--- Exercise input ---

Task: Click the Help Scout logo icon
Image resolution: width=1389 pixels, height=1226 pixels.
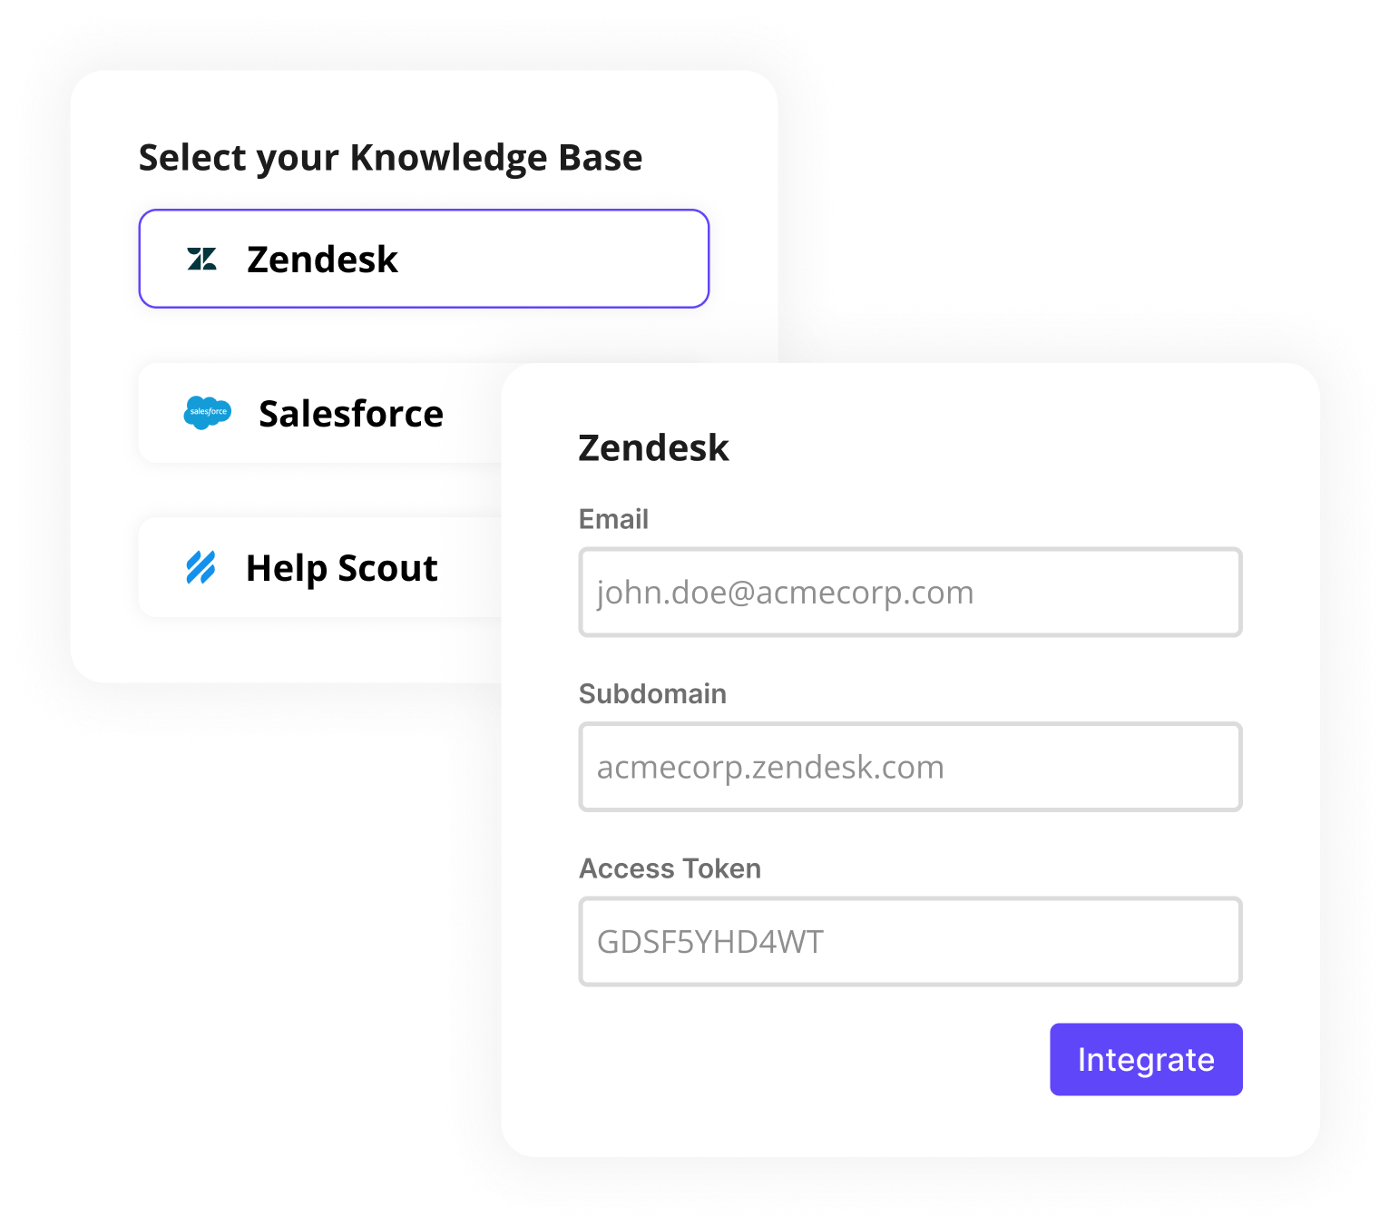Action: coord(201,568)
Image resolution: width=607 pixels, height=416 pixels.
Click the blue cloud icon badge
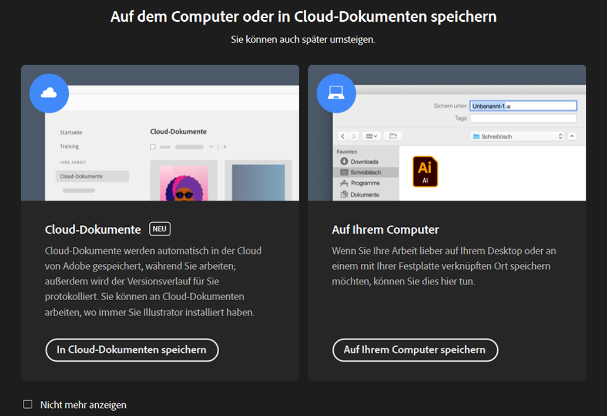49,93
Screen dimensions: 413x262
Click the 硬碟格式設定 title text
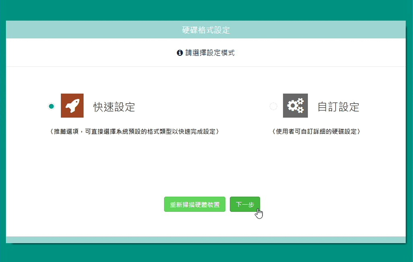[206, 30]
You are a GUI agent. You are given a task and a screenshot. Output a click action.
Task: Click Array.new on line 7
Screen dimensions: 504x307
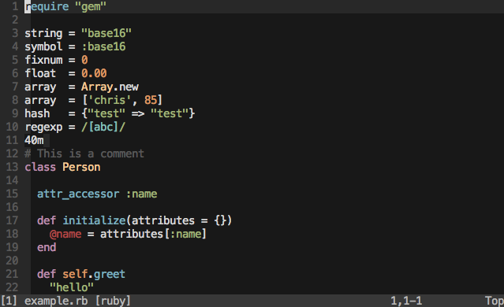tap(110, 87)
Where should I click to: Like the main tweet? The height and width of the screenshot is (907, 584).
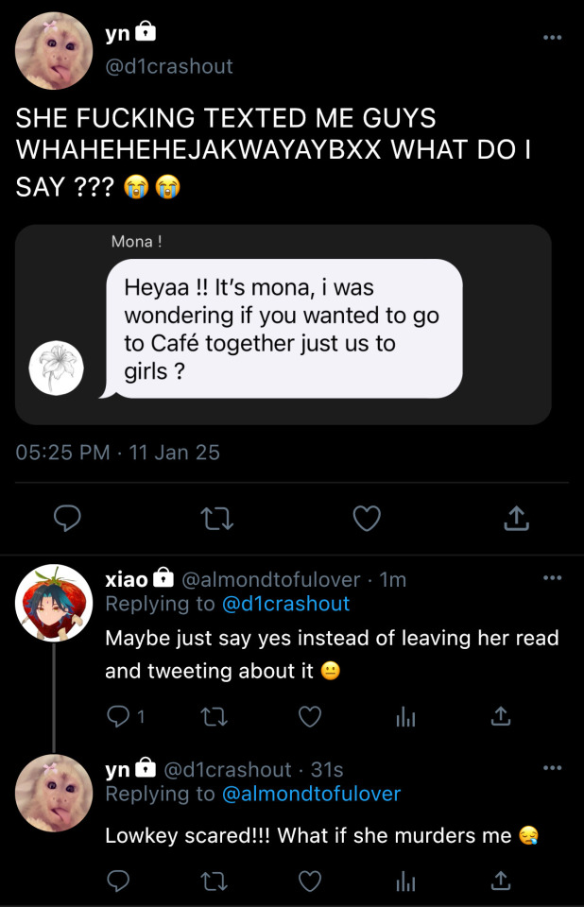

--- What is being asked ---
When a record holds a picture, leave that picture out; copy the rest verbatim.

--- Answer to this exercise ---
Task: Click the Help Scout logo icon
Image resolution: width=1389 pixels, height=1226 pixels.
Action: coord(201,568)
Image resolution: width=607 pixels, height=416 pixels.
Click the blue cloud icon badge
49,93
Screen dimensions: 413x262
Click the 硬碟格式設定 title text
[206, 30]
You are a GUI agent. You are given a task and a screenshot. Output a click action.
Task: Click Array.new on line 7
Screen dimensions: 504x307
tap(110, 87)
Where should I click to: Like the main tweet? The height and width of the screenshot is (907, 584).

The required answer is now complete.